Roughwood Seed Collection
by William Woys Weaver, PhD
The Roughwood Seed Collection, which now comprises about 4,000 varieties of heirloom food plants, was begun informally in 1932 by my
grandfather H. Ralph Weaver (1896-1956). During the Great Depression, when food was scarce for many households, he set out to feed his family from a one-acre plot in West Chester, Pennsylvania. Since he had been working on the Weaver family genealogy, my grandfather used his Lancaster County family connections to acquire heirloom seeds that had been grown in the Dutch Country for many generations. His passion for rare old-time varieties snowballed so that by the 1940s he managed to create one of the finest kitchen gardens in Southeastern Pennsylvania. Among the many frequent visitors to his garden was West Chester folk artist Horace Pippin from whom he acquired many rare peppers.
My grandfather’s untimely death brought an abrupt end to his chapter of the Roughwood Seed Collection story. Some 10 years later, while a student at the University of Virginia, I discovered his seed collection at the bottom of my grandmother’s deep freezer. My grandfather knew that by freezing seeds they could be kept for a long time, so by this stroke of luck, many of his most valuable seeds were still viable when I began to tinker with them. By the mid-1970s I brought most of his original garden back under cultivation.
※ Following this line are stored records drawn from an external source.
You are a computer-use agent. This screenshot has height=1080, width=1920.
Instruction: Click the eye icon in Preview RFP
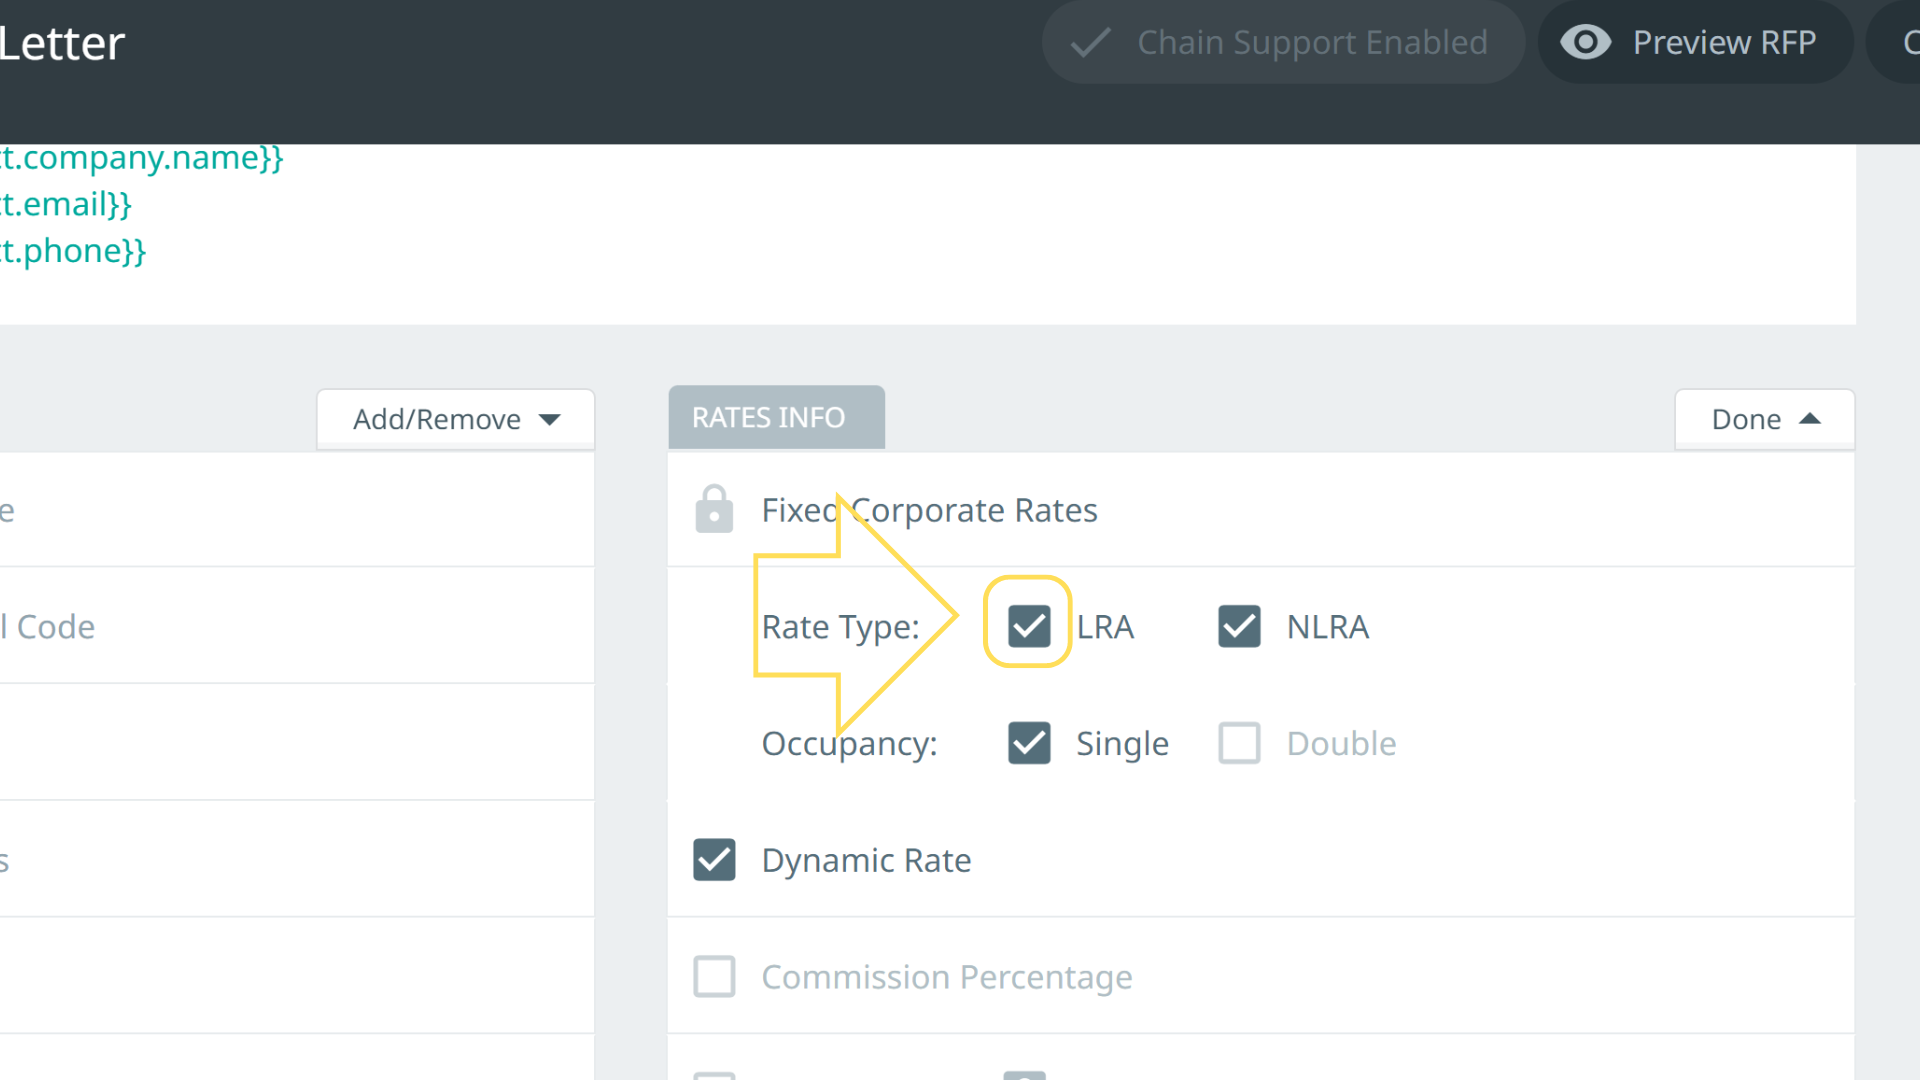[x=1586, y=42]
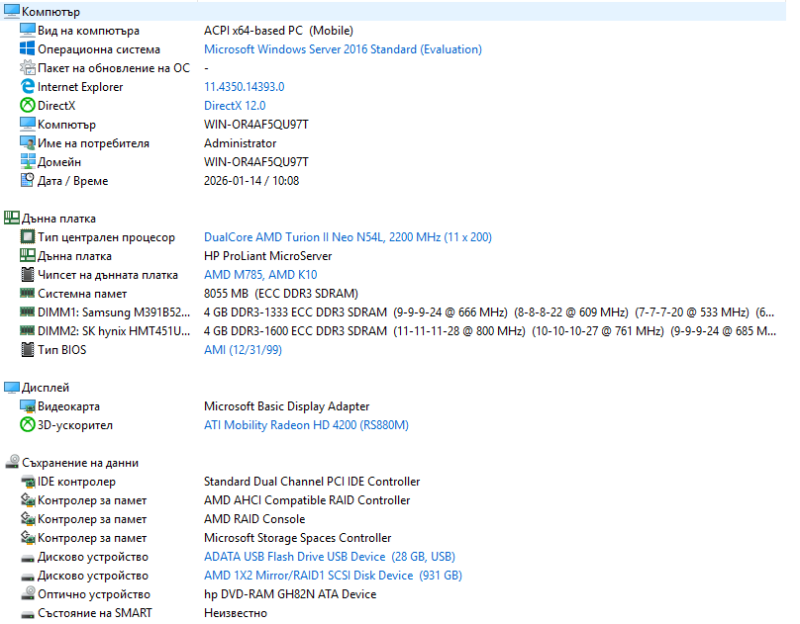The width and height of the screenshot is (800, 624).
Task: Click the Internet Explorer icon
Action: pos(27,87)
In 1979, I moved the seed collection to Devon, Pennsylvania. Since the collection had no official name, I dubbed it the Roughwood Seed Collection after the Victorian name of the old house in which I now live. Since moving the collection to Devon, it has grown dramatically over the years; many are unique and not found in other seed collections.
Highly talented seedsman and garden specialist (and musician), Owen Taylor came to work for me and in 2014 became the Roughwood Seed Collection Manager. He has given the collection its long-needed re-cataloging and computerization, thus we are now able to organize successful workshops on heirlooms, seed saving, and even cooking with heirlooms.
With the collaboration of several select organic growers, we are now planting large-scale seed crops at Kutztown University, Fields Edge Farm in Lancaster County (Twitter: Alex Wenger @thefieldsedge), and Hill Creek Farm in Chester County (HillCreekFarmPA.com). Our rare, non-GMO, untreated, Limited Edition seeds are available for sale via Roughwood Seed Collection, the Baker Creek Heirloom Seed Company in Mansfield, Missouri and Hudson Valley Seed Library.
William Woys Weaver, PhD, is owner and curator of the Roughwood Seed Collection, which he inherited from his grandfather H. Ralph Weaver (1896-1956). Dr. Weaver is a food historian who has been dubbed “the Merlin of American regional cookery,” who has “dedicated his life to the documentation and continuation of heritage foodways.” He is the author of 17 books, including Heirloom Vegetable Gardening, the best-seller that moved the national discussion about farming practices into the kitchen and restaurant. His most recent book is Dutch Treats, which preserves more than 100 authentic heirloom recipes from Pennsylvania farmhouse kitchens and describes Pensylvania Dutch cultural culinary traditions and their heirloom ingredients. For the seed collection, Dr. Weaver concentrates on rare seed acquisition, seed purity maintenance, and breeding programs designed to create new and nutritionally useful open-pollinated food plants of special value to home gardeners, small-scale farmers, discerning chefs, and developing societies. His enduring goal is to facilitate the continuation of the Collection in perpetuity.
Owen Taylor was manager of the Roughwood Seed Collection for four years. He ably oversaw growing out, harvesting, storing, and documenting our thousands of varieties of living ancestral seeds using an agroecological approach. He worked with hundreds of volunteers and lead hands-on interactive seed keeping workshops for hundreds of attendees, sharing the art of saving seed in communities far and wide.